What Readers Have Said About Lived With Purpose
“Incredibly moving, deeply troubling, surprisingly inspiring—and often embarrassingly funny.”
Stories that wrestle honestly with life-and-death and ends-versus-means dilemmas.
A rare mix of moral seriousness, humanity, and humor.
Engaging stories with real purpose—thoughtful, meaningful, and easy to share with others.
“This book made me think deeply about the legacy we leave and the example we set.”
Selected reader responses from early reviews and private correspondence
Lived With Purpose
A Grandfather’s Guide to Living with Honor, Heart and Humor
by John Tsukayama
True stories about integrity, consequence, and the choices we carry forward.
Moving, troubling, surprisingly funny, and deeply human—stories with real stakes and lasting lessons.
Lived With Purpose is a reflective memoir built from true stories about responsibility, integrity, and the quiet choices that shape a life lived close to consequence. Written initially for the author’s grandchildren—those living now and those yet to be born—the book is also intended for anyone who may one day face difficult decisions, moral uncertainty, or moments when the right path is neither obvious nor cost-free.
The stories are grounded in lived experience rather than abstraction. They include childhood lessons shaped by Hawaiian practices of hospitality and obligation; family expectations that carried both warmth and weight; and the unspoken rules about showing up for others even when it is inconvenient or costly. Hospitality appears not as sentiment, but as discipline—an ethic that governs how one lives among family, neighbors, and strangers.
Other chapters move into more difficult terrain. Drawing from a professional life spent in investigation and threat management, the book recounts encounters with people at their most exposed: criminals who chose to confess, sometimes haltingly and at personal cost; witnesses and informants who risked livelihoods, reputations, and safety to tell the truth; and individuals caught inside institutions that demanded silence or complicity. These stories involve credible threats, real victims, and decisions made with the knowledge that failure would carry lasting consequences.
Some chapters record conversations with people who had committed grave harm—torturers and abusers who, in rare moments, set aside performance and bared their souls. These encounters are treated neither as absolution nor spectacle. The book does not look away from cruelty, nor does it deny the humanity of those who committed it. Moral injury appears here not as theory, but as lived experience—carried by victims, perpetrators, and those tasked with listening and judging.

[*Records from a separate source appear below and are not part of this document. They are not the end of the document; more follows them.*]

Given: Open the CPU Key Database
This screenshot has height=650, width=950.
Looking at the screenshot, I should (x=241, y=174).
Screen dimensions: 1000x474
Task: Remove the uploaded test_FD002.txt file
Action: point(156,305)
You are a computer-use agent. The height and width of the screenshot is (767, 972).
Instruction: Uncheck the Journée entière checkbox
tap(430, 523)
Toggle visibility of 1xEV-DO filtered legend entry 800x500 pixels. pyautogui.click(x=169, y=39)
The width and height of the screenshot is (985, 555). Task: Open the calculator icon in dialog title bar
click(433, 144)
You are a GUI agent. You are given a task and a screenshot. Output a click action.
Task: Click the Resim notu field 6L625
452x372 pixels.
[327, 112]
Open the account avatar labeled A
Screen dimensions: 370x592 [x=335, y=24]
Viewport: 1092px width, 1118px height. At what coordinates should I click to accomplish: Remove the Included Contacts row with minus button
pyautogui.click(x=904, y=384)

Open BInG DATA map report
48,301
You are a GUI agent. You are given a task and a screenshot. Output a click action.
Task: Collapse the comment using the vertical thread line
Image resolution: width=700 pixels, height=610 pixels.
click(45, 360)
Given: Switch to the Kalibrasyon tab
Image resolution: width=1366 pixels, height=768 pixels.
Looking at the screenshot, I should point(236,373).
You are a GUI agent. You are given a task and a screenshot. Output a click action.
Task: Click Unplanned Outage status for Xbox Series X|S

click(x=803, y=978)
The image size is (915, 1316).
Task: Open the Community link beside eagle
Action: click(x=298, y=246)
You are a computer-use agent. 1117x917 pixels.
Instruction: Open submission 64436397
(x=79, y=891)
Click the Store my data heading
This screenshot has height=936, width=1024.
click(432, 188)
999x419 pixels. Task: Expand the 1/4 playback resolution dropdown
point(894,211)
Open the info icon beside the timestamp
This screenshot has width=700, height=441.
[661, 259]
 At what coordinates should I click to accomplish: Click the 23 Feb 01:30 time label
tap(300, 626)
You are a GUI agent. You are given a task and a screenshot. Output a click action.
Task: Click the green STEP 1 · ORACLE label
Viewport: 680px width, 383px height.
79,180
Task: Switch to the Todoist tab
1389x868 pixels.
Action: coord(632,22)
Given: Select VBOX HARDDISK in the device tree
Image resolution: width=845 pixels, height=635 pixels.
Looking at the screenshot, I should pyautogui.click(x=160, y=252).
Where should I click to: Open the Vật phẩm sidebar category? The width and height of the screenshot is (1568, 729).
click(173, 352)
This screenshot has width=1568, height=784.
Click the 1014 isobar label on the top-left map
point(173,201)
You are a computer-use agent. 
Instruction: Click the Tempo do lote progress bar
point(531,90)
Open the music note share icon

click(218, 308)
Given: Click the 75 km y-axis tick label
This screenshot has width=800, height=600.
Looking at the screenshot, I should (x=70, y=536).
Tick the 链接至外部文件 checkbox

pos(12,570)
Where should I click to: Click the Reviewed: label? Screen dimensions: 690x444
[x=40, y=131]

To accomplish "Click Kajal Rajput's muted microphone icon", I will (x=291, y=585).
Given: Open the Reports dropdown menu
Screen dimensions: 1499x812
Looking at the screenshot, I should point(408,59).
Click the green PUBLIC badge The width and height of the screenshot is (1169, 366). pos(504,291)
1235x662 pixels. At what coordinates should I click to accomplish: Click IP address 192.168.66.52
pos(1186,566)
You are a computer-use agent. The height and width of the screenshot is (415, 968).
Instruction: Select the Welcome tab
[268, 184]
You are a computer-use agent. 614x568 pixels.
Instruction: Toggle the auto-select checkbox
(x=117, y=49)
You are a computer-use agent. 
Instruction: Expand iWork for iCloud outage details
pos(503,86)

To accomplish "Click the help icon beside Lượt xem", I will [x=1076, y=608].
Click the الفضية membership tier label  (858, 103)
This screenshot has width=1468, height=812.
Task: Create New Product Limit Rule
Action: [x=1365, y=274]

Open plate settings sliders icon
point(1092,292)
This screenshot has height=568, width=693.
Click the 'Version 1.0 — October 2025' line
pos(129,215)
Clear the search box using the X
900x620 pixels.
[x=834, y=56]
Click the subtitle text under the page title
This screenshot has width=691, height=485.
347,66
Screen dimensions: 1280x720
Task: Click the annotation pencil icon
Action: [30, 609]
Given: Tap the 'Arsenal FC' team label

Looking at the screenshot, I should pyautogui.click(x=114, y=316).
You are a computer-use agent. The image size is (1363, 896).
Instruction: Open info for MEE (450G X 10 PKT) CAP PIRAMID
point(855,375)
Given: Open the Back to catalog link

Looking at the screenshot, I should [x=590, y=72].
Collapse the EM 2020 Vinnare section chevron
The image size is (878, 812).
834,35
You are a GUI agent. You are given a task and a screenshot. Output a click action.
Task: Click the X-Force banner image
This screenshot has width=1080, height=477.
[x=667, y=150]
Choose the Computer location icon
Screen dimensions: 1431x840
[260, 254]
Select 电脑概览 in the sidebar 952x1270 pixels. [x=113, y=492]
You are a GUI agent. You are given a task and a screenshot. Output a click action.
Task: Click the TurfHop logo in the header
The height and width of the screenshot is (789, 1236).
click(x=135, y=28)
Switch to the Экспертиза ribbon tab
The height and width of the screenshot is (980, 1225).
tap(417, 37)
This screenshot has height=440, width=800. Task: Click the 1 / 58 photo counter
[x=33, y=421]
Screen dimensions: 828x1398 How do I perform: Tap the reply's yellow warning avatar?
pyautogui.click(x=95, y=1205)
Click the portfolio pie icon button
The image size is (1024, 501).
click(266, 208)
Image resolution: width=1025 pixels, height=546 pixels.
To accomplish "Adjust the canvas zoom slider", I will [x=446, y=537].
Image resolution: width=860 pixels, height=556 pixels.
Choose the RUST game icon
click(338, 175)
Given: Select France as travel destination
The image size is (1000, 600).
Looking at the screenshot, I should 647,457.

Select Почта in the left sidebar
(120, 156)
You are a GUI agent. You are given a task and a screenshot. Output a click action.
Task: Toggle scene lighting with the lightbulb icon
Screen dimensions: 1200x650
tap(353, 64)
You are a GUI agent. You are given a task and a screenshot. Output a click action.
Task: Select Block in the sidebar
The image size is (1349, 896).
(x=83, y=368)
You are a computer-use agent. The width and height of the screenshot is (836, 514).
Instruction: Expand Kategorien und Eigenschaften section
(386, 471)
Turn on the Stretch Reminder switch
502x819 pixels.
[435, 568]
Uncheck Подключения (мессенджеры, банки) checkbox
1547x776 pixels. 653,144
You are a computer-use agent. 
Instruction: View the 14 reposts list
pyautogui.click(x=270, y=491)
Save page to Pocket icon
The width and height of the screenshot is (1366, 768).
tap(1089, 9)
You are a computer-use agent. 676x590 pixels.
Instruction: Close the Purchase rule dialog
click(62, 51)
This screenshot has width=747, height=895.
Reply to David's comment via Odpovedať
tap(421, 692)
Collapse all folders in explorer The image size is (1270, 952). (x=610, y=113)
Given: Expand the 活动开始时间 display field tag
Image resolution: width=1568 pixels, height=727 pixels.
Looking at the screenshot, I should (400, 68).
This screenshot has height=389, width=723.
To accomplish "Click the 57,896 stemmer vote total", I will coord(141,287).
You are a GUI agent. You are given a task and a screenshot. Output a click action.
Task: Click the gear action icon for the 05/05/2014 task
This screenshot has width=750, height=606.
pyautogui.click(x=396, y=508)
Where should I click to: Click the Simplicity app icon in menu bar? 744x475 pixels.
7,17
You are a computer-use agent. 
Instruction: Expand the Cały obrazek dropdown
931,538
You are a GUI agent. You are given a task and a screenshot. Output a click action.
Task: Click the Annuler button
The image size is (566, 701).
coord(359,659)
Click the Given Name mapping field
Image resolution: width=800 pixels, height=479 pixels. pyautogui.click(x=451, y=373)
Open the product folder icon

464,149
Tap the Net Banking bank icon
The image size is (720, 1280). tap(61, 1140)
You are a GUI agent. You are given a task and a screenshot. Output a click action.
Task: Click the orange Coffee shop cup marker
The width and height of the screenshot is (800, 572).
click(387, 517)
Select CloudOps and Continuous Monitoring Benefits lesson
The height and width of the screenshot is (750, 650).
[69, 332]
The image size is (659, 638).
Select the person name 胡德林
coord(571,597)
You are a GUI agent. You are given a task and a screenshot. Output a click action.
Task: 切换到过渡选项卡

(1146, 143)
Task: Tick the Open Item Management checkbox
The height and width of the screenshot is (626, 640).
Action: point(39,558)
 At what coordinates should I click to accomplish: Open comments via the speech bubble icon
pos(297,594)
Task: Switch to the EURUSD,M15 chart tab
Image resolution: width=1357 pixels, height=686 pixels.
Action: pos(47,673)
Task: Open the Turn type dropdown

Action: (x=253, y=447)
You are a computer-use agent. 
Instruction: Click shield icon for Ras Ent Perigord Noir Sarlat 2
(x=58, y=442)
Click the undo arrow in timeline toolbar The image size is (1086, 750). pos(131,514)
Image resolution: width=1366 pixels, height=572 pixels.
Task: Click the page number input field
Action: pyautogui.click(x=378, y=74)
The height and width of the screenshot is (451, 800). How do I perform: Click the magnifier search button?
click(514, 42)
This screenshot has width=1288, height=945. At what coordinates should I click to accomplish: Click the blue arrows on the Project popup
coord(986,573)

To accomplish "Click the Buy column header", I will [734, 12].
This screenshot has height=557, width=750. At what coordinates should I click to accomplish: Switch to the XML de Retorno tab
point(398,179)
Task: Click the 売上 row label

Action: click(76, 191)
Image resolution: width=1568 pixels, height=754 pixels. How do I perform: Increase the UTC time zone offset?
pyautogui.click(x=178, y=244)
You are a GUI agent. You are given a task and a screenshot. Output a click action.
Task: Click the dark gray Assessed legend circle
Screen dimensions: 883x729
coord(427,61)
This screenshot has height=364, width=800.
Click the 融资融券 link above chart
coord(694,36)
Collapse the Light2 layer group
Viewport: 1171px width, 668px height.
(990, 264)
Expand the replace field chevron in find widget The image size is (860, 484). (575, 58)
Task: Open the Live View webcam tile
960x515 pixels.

But Lived With Purpose is not a book of unrelieved darkness. Threaded throughout are moments of warmth, humor, and self-deprecation: domestic mishaps, absurd situations, family rituals, and the quiet joy of belonging. These moments are not a distraction from the harder material; they are what make endurance possible.
Alongside accounts of investigation and threat are stories of everyday people simply doing their best—colleagues acting honorably inside imperfect systems, family members absorbing the costs of demanding work, and strangers whose decency appeared quietly at critical moments. Throughout, the author insists on a consistent ethic: even in darkness, people are worthy of being seen clearly and treated with respect, without illusion and without contempt.
In an unexpected and innovative element, the book also reflects on the author’s use of artificial intelligence as a sounding board and mirror during the writing process—not as an authority or substitute for judgment, but as a tool for testing memory, clarifying thought, and interrogating one’s own assumptions. These reflections raise questions about accountability, self-examination, and how we make sense of our lives in an age of new technologies.
Unlike a traditional autobiography, Lived With Purpose is not organized around achievements or public milestones. It is organized around consequence—how decisions made under pressure shape the life that follows, and how those choices are carried forward into family, work, and example.
At its core, this is a book about legacy—not reputation, but what is passed on through action, restraint, humor, and love. While written with future generations in mind, it speaks equally to readers navigating hard choices now: parents, professionals, educators, investigators, and anyone seeking to live with clarity and purpose when the stakes are real.